Maree Basse - Sacékripa © Laure Villain

Une édition 2025 de tous les records !

Léna Martinelli
Les Trois Coups

Organisé par Le Plongeoir pôle national cirque Le Mans, en partenariat avec la ville, le festival Le Mans fait son Cirque vient de s’achever. Parmi les 25 spectacles, dont beaucoup déjà couverts, on retient les dernières créations de Libertivore, L’Éolienne Cirque et la reprise de la cie Sacékripa. Des « petites formes » qui complètent bien les propositions spectaculaires. De grands moments de vivre ensemble, dans la rencontre et la diversité.

Malgré un avenir assombri par les coupes budgétaires infligées par la Région Pays de la Loire, l’équipe a concocté une programmation ambitieuse. Avec plus de 70 représentations, le festival a attiré plus de 27.600 personnes, dont 1.300 en département. En grande proximité avec les artistes, le public apprécie l’ambiance conviviale, entre autres, sur la promenade Newton. Le festival affirme sa position d’acteur de premier plan dans le paysage circassien national avec la diffusion de 4 créations et la mise à l’honneur de la filière cirque (avec, pour la première fois, 3 écoles nationales supérieures et l’ensemble des centres de formation des arts du cirque).

Le Plongeoir promeut un cirque du quotidien et de la rencontre, un cirque engagé et acteur de la société.
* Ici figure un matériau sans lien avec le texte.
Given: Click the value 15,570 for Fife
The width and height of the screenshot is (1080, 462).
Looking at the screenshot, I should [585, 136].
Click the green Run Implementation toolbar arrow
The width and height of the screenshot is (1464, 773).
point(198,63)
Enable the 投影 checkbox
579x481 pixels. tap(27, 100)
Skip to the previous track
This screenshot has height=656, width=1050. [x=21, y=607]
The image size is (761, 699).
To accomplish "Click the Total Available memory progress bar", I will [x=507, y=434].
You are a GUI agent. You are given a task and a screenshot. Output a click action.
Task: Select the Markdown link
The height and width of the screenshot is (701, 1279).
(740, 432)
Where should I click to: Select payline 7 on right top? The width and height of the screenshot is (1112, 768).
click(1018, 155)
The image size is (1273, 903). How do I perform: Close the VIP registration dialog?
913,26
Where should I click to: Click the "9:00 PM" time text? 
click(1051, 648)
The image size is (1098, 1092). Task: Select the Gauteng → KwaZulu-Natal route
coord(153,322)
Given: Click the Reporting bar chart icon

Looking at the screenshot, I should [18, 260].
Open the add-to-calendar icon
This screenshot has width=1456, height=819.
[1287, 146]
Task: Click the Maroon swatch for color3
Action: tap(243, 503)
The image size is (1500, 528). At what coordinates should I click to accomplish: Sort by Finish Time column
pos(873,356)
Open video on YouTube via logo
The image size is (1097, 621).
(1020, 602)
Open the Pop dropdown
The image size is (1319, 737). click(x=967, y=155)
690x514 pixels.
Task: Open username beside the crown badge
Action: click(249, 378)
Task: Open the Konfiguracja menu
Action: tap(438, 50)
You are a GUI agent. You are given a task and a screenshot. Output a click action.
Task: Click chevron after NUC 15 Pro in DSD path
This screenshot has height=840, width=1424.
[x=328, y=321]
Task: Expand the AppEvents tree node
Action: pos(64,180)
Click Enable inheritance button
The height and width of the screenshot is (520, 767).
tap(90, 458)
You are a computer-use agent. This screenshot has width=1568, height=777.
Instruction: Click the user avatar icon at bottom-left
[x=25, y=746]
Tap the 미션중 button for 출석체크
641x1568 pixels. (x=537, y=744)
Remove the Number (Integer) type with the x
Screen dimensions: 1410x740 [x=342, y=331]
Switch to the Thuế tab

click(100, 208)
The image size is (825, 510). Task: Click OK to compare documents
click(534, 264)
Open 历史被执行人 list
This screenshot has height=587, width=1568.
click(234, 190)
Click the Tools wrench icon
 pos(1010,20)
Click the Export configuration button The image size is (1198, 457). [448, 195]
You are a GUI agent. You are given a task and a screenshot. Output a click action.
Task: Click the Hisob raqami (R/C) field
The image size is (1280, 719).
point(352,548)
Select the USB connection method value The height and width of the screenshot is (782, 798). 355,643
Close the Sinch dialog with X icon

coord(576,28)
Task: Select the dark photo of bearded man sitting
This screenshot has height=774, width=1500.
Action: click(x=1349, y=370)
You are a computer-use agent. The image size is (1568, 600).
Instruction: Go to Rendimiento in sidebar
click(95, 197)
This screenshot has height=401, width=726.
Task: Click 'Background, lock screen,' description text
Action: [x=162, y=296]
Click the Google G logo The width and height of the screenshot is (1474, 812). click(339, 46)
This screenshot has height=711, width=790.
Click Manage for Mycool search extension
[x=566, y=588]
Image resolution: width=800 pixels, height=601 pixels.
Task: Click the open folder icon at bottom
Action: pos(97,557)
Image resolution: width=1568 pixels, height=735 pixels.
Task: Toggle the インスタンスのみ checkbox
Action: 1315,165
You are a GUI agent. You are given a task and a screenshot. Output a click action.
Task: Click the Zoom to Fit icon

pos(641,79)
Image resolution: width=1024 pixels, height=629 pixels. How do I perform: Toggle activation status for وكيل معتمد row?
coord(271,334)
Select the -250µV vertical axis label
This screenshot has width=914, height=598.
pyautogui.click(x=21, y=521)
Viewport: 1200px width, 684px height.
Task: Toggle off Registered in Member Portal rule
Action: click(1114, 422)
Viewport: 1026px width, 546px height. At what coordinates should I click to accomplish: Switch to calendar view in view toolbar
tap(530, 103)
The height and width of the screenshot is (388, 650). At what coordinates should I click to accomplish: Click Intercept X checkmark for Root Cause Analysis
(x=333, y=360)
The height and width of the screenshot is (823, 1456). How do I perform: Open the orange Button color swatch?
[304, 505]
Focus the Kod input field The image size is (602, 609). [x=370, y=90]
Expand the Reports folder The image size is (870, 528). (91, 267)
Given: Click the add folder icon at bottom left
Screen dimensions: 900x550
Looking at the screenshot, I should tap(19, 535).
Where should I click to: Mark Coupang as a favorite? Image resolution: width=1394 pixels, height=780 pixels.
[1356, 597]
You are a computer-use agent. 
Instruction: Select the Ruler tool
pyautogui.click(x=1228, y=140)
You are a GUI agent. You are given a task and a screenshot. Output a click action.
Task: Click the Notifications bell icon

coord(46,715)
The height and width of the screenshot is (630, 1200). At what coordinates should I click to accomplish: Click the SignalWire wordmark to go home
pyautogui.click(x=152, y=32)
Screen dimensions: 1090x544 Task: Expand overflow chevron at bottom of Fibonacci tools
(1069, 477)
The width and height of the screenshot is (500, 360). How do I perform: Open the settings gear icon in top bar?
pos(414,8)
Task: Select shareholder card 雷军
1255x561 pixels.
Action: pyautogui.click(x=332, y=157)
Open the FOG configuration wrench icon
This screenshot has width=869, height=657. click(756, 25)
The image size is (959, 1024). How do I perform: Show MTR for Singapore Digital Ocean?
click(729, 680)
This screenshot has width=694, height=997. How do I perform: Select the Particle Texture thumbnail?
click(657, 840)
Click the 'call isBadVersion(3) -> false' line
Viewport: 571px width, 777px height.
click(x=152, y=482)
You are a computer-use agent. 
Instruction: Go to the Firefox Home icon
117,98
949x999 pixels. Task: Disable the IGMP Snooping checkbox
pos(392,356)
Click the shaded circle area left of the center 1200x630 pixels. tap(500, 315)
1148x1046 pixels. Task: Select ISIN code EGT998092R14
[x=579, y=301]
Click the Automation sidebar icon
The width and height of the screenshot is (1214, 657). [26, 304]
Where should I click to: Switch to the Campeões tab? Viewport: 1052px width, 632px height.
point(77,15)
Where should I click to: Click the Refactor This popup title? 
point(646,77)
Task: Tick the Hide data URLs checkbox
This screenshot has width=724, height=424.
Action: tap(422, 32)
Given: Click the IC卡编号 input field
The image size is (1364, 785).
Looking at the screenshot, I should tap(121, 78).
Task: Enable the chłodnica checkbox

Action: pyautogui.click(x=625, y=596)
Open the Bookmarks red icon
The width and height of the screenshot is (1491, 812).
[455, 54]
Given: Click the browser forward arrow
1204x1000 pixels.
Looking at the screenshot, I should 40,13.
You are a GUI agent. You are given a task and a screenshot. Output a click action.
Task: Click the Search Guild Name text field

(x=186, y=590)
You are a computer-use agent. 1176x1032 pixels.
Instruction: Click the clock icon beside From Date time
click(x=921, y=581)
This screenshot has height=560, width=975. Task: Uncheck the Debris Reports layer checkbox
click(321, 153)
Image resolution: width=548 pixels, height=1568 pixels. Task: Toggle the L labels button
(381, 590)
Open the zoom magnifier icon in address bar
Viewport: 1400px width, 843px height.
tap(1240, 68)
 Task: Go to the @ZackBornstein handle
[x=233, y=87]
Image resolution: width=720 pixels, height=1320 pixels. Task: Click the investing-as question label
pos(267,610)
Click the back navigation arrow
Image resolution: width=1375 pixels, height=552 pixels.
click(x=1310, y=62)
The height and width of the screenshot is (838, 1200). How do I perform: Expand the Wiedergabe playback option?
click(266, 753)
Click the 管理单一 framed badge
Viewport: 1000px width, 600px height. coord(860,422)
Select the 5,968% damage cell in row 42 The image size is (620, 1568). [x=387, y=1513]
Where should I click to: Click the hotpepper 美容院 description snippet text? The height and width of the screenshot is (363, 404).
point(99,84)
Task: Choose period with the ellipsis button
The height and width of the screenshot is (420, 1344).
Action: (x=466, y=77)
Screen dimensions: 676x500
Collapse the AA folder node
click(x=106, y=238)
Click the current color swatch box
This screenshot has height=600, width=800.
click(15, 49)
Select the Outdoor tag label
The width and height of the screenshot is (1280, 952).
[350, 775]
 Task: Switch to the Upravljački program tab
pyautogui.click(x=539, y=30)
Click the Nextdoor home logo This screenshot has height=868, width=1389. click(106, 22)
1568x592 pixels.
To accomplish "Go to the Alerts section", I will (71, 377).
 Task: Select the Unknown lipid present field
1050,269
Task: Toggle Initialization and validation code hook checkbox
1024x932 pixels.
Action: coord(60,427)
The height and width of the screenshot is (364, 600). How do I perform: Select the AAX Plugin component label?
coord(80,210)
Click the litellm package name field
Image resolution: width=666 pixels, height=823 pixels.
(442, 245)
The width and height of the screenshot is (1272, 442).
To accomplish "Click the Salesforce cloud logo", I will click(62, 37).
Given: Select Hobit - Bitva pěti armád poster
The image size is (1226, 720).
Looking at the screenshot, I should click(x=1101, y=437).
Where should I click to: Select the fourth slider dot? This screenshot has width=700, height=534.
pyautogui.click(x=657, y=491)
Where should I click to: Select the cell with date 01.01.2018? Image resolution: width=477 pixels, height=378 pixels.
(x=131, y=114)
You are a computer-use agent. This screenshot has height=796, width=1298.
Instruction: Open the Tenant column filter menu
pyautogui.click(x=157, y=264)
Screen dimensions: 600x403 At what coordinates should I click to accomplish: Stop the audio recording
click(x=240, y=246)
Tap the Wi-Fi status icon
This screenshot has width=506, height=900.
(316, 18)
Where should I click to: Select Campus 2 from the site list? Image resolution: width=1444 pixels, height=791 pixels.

On note d’ores et déjà les dates de la prochaine édition : rendez-vous du 20 au 31 mai 2026. Petit changement de période qui permettra d’apprécier encore davantage Le Mans fait son cirque, d’autant plus que ce sera l’occasion de fêter les 25 ans du festival.

Shows devant

Dès l’ouverture, un bel élan a été donné à cette 34édition puisque près de 2.000 personnes étaient présentes. À 15 mètres au-dessus du sol, CirkVOST a fait vibrer petits et grands. Pendant près d’une heure, sous une chaleur de plomb, 12 acrobates se sont livrés à un ballet impressionnant, mettant en scène la chute et la joie de se relever collectivement des épreuves. Pigments illustre la difficulté et le besoin d’être ensemble. Un symbole fort dans un contexte de délitement sociétal.

Plus de temps à perdre, avant apocalypse ! Compte tenu du thème, on s’attendait encore à vivre de fortes émotions avec Sans regrets ? : du grand spectacle inspiré des films catastrophe. Les références cinéma abondent, dans une scénographie plutôt réussie, où les interprètes parviennent à s’imposer entre les projections. Dans un rythme haletant, le couple enchaîne des portés acrobatiques assez classiques. The Rat Pack met le paquet sur… une bluette. Peut-être la puissance de l’amour sauvera-t-elle le monde ? En tout cas ce divertissement énergique et de bonne tenue a plu au public. Un bon choix pour finir la saison de l’Espal les Quinconces et lancer le festival.

Les délicates métamorphoses de Libertivore

Qu’ils rêvent de jours meilleurs ou craignent le pire, qu’ils rient ou frissonnent, le cirque a ce pouvoir de rassembler les gens. Autre proposition gratuite et populaire : le Bal des Oiseaux, «un spectacle visuel à danser ». Cette célébration de la Fête de la musique était haute en couleurs. Davantage en osmose avec la nature, Libertivore adopte une démarche parfaitement retranscrite dans l’exposition Apparitions, où, avec les lycéens de l’option cirque, la compagnie a peuplé l’Arche de la nature de créatures fantastiques, sans esbroufe, dans le plus simple appareil.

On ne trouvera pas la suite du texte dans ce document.